DESCRIPTION OF THE TASK: The records that follow are to be transcribed word for word.

Stored items:
=== Section Start ===

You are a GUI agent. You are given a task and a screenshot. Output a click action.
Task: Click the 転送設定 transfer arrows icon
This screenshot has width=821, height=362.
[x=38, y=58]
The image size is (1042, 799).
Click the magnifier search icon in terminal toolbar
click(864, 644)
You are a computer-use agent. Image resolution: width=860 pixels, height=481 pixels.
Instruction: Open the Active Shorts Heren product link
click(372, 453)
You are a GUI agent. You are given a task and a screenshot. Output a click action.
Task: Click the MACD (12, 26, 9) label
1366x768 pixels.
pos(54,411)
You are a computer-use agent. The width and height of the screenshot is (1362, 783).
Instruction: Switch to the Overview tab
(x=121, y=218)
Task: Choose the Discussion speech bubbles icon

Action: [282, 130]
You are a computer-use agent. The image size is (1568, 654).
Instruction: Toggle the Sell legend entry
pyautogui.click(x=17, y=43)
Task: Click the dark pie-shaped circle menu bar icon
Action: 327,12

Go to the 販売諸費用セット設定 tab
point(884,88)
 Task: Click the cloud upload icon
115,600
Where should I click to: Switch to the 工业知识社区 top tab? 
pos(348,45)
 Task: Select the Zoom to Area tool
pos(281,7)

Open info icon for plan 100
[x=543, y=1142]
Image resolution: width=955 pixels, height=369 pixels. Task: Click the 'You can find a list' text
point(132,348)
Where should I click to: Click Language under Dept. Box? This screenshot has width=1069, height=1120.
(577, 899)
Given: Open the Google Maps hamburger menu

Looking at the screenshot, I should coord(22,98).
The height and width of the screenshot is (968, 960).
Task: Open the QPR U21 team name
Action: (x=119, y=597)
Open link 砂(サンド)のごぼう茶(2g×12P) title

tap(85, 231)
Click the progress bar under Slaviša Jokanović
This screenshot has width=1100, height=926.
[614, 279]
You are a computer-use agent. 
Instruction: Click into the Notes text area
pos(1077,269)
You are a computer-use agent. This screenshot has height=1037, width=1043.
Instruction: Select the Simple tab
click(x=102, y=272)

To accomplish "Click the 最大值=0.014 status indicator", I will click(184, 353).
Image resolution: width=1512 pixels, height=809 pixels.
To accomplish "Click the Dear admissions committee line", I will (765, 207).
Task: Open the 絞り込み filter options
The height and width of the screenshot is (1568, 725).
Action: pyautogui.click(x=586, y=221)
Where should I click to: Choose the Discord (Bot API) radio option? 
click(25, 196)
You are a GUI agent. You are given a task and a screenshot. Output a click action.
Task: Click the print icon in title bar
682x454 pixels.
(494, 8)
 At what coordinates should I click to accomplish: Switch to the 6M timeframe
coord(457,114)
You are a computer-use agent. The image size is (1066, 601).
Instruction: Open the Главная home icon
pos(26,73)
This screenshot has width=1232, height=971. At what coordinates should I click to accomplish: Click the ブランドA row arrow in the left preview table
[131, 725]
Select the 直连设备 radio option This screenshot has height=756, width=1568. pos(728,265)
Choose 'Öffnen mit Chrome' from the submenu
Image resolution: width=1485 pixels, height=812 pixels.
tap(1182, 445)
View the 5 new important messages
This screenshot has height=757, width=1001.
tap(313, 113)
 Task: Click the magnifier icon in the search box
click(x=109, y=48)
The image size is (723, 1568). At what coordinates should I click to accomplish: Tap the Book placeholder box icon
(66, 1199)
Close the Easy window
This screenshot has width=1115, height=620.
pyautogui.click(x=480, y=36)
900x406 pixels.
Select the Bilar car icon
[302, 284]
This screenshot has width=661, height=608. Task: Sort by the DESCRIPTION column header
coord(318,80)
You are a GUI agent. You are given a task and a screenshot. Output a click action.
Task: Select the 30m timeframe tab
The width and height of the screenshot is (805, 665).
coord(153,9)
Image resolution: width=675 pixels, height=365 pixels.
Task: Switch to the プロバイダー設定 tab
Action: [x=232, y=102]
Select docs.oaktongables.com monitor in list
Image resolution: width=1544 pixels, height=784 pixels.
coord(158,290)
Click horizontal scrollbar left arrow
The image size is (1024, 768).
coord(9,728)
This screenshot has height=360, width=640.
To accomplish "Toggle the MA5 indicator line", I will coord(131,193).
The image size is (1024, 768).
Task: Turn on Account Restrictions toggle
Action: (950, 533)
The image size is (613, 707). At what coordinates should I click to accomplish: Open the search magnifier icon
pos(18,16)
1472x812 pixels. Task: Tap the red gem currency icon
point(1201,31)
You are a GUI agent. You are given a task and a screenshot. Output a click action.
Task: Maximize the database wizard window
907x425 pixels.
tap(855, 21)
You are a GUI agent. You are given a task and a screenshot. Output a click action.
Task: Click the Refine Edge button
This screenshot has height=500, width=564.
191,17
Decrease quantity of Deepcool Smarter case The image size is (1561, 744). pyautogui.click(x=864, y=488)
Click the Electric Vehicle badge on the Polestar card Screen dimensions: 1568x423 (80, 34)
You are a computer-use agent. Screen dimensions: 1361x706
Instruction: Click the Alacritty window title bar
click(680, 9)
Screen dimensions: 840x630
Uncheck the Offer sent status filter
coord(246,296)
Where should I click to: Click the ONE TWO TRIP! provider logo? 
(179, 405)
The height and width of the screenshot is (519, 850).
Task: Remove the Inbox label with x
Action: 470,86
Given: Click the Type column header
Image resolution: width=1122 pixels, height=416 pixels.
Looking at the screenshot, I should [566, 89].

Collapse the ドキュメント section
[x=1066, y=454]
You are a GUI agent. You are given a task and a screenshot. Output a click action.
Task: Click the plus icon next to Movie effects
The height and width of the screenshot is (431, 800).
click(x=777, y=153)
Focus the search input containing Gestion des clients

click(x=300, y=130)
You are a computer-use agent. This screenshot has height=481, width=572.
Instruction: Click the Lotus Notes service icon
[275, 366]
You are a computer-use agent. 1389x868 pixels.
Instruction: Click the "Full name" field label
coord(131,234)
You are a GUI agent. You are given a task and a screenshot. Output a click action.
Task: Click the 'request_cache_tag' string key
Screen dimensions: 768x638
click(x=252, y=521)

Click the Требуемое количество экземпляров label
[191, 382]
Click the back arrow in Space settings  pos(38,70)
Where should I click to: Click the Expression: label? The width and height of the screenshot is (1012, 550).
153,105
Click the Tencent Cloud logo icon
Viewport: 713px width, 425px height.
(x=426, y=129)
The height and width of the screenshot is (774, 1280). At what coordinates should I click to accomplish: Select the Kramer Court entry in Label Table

=== Section End ===

OUTPUT OF THE EXERCISE:
You are a GUI agent. You are given a task and a screenshot. Output a click action.
Task: Click the 転送設定 transfer arrows icon
This screenshot has width=821, height=362.
[x=38, y=58]
The image size is (1042, 799).
Click the magnifier search icon in terminal toolbar
click(864, 644)
You are a computer-use agent. Image resolution: width=860 pixels, height=481 pixels.
Instruction: Open the Active Shorts Heren product link
click(372, 453)
You are a GUI agent. You are given a task and a screenshot. Output a click action.
Task: Click the MACD (12, 26, 9) label
1366x768 pixels.
pos(54,411)
You are a computer-use agent. The width and height of the screenshot is (1362, 783).
Instruction: Switch to the Overview tab
(x=121, y=218)
Task: Choose the Discussion speech bubbles icon

Action: [282, 130]
You are a computer-use agent. The image size is (1568, 654).
Instruction: Toggle the Sell legend entry
pyautogui.click(x=17, y=43)
Task: Click the dark pie-shaped circle menu bar icon
Action: 327,12

Go to the 販売諸費用セット設定 tab
point(884,88)
 Task: Click the cloud upload icon
115,600
Where should I click to: Switch to the 工业知识社区 top tab? 
pos(348,45)
 Task: Select the Zoom to Area tool
pos(281,7)

Open info icon for plan 100
[x=543, y=1142]
Image resolution: width=955 pixels, height=369 pixels. Task: Click the 'You can find a list' text
point(132,348)
Where should I click to: Click Language under Dept. Box? This screenshot has width=1069, height=1120.
(577, 899)
Given: Open the Google Maps hamburger menu

Looking at the screenshot, I should coord(22,98).
The height and width of the screenshot is (968, 960).
Task: Open the QPR U21 team name
Action: (x=119, y=597)
Open link 砂(サンド)のごぼう茶(2g×12P) title

tap(85, 231)
Click the progress bar under Slaviša Jokanović
This screenshot has width=1100, height=926.
[614, 279]
You are a computer-use agent. 
Instruction: Click into the Notes text area
pos(1077,269)
You are a computer-use agent. This screenshot has height=1037, width=1043.
Instruction: Select the Simple tab
click(x=102, y=272)

To accomplish "Click the 最大值=0.014 status indicator", I will click(184, 353).
Image resolution: width=1512 pixels, height=809 pixels.
To accomplish "Click the Dear admissions committee line", I will (765, 207).
Task: Open the 絞り込み filter options
The height and width of the screenshot is (1568, 725).
Action: pyautogui.click(x=586, y=221)
Where should I click to: Choose the Discord (Bot API) radio option? 
click(25, 196)
You are a GUI agent. You are given a task and a screenshot. Output a click action.
Task: Click the print icon in title bar
682x454 pixels.
(494, 8)
 At what coordinates should I click to accomplish: Switch to the 6M timeframe
coord(457,114)
You are a computer-use agent. The image size is (1066, 601).
Instruction: Open the Главная home icon
pos(26,73)
This screenshot has width=1232, height=971. At what coordinates should I click to accomplish: Click the ブランドA row arrow in the left preview table
[131, 725]
Select the 直连设备 radio option This screenshot has height=756, width=1568. pos(728,265)
Choose 'Öffnen mit Chrome' from the submenu
Image resolution: width=1485 pixels, height=812 pixels.
tap(1182, 445)
View the 5 new important messages
This screenshot has height=757, width=1001.
tap(313, 113)
 Task: Click the magnifier icon in the search box
click(x=109, y=48)
The image size is (723, 1568). At what coordinates should I click to accomplish: Tap the Book placeholder box icon
(66, 1199)
Close the Easy window
This screenshot has width=1115, height=620.
pyautogui.click(x=480, y=36)
900x406 pixels.
Select the Bilar car icon
[302, 284]
This screenshot has width=661, height=608. Task: Sort by the DESCRIPTION column header
coord(318,80)
You are a GUI agent. You are given a task and a screenshot. Output a click action.
Task: Select the 30m timeframe tab
The width and height of the screenshot is (805, 665).
coord(153,9)
Image resolution: width=675 pixels, height=365 pixels.
Task: Switch to the プロバイダー設定 tab
Action: [x=232, y=102]
Select docs.oaktongables.com monitor in list
Image resolution: width=1544 pixels, height=784 pixels.
coord(158,290)
Click horizontal scrollbar left arrow
The image size is (1024, 768).
coord(9,728)
This screenshot has height=360, width=640.
To accomplish "Toggle the MA5 indicator line", I will coord(131,193).
The image size is (1024, 768).
Task: Turn on Account Restrictions toggle
Action: (950, 533)
The image size is (613, 707). At what coordinates should I click to accomplish: Open the search magnifier icon
pos(18,16)
1472x812 pixels. Task: Tap the red gem currency icon
point(1201,31)
You are a GUI agent. You are given a task and a screenshot. Output a click action.
Task: Maximize the database wizard window
907x425 pixels.
tap(855, 21)
You are a GUI agent. You are given a task and a screenshot. Output a click action.
Task: Click the Refine Edge button
This screenshot has height=500, width=564.
191,17
Decrease quantity of Deepcool Smarter case The image size is (1561, 744). pyautogui.click(x=864, y=488)
Click the Electric Vehicle badge on the Polestar card Screen dimensions: 1568x423 (80, 34)
You are a computer-use agent. Screen dimensions: 1361x706
Instruction: Click the Alacritty window title bar
click(680, 9)
Screen dimensions: 840x630
Uncheck the Offer sent status filter
coord(246,296)
Where should I click to: Click the ONE TWO TRIP! provider logo? 
(179, 405)
The height and width of the screenshot is (519, 850).
Task: Remove the Inbox label with x
Action: 470,86
Given: Click the Type column header
Image resolution: width=1122 pixels, height=416 pixels.
Looking at the screenshot, I should [566, 89].

Collapse the ドキュメント section
[x=1066, y=454]
You are a GUI agent. You are given a task and a screenshot. Output a click action.
Task: Click the plus icon next to Movie effects
The height and width of the screenshot is (431, 800).
click(x=777, y=153)
Focus the search input containing Gestion des clients

click(x=300, y=130)
You are a computer-use agent. This screenshot has height=481, width=572.
Instruction: Click the Lotus Notes service icon
[275, 366]
You are a computer-use agent. 1389x868 pixels.
Instruction: Click the "Full name" field label
coord(131,234)
You are a GUI agent. You are given a task and a screenshot. Output a click action.
Task: Click the 'request_cache_tag' string key
Screen dimensions: 768x638
click(x=252, y=521)

Click the Требуемое количество экземпляров label
[191, 382]
Click the back arrow in Space settings  pos(38,70)
Where should I click to: Click the Expression: label? The width and height of the screenshot is (1012, 550).
153,105
Click the Tencent Cloud logo icon
Viewport: 713px width, 425px height.
(x=426, y=129)
The height and width of the screenshot is (774, 1280). At what coordinates should I click to accomplish: Select the Kramer Court entry in Label Table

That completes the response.